Dr. Laff pointed out that we’ve all heard and are intimately familiar with the end of Dr. King’s speech, “I have a dream.”


But are you familiar with the fourth paragraph?


In a sense we've come to our nation's capital to cash a check. When the architects of our republic wrote the magnificent words of the Constitution and the Declaration of Independence, they were signing a promissory note to which every American was to fall heir. This note was a promise that all men, yes, black men as well as white men, would be guaranteed the "unalienable Rights" of "Life, Liberty and the pursuit of Happiness." It is obvious today that America has defaulted on this promissory note, insofar as her citizens of color are concerned. Instead of honoring this sacred obligation, America has given the Negro people a bad check, a check which has come back marked "insufficient funds."
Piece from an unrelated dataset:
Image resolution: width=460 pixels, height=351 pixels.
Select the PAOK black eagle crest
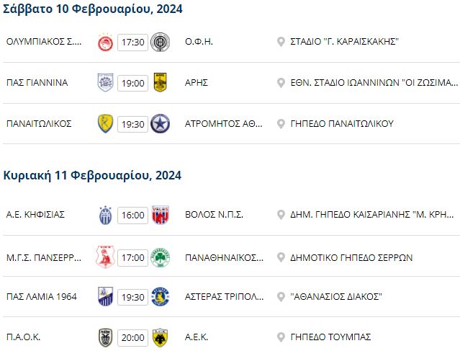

Dr. Laff pointed out South Carolina’s place in the country – on the bottom of many lists. And Richland County’s place in our state – also on the bottom of many lists. He challenged his students to make a difference in their own zip code, to find a place where they can use their talents to impact a life.
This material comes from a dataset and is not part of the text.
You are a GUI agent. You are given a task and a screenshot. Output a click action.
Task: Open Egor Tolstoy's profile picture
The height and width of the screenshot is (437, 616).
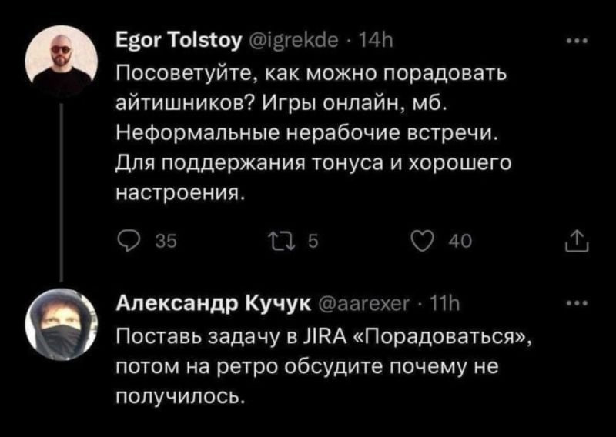[62, 62]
We are thrilled to have these inspired students with us this semester – and honored to have heard Dr. Laff speak. He reminded us of Palmetto Place’s role as well. We serve children of every color, from every background and we bring all of those kids together as brothers and sisters.

Today is a historic marker in our country and today also holds special meaning at Palmetto Place. Today, we will take a teenager to college. She’s worked incredibly hard to get to this moment. From the college application to the financial aid forms to the residence hall applications, she has done this on her own. She has earned this day.


Today, we will unpack a very loaded vehicle with everything she needs to start her freshman year. We will help her set up her new room, we’ll make her bed, we’ll probably make a run to Target for the things we forgot. We’ll help her start her new life and we’ll cry as we hug her goodbye. We’ll do all the things every parent does when they take their own kid to college.


We could not possibly be more proud to count this young lady as a graduate of Palmetto Place. We hope you’ll be with us in spirit today as we help her start this journey.


So what is the role we play? To inspire kids, to show them a great childhood, to help them graduate from high school, to show them equality. It takes so many of you to help us achieve these things for the Palmetto Place kids – thank you! Thank you for helping us make milestones for kids of every age, every color, every background.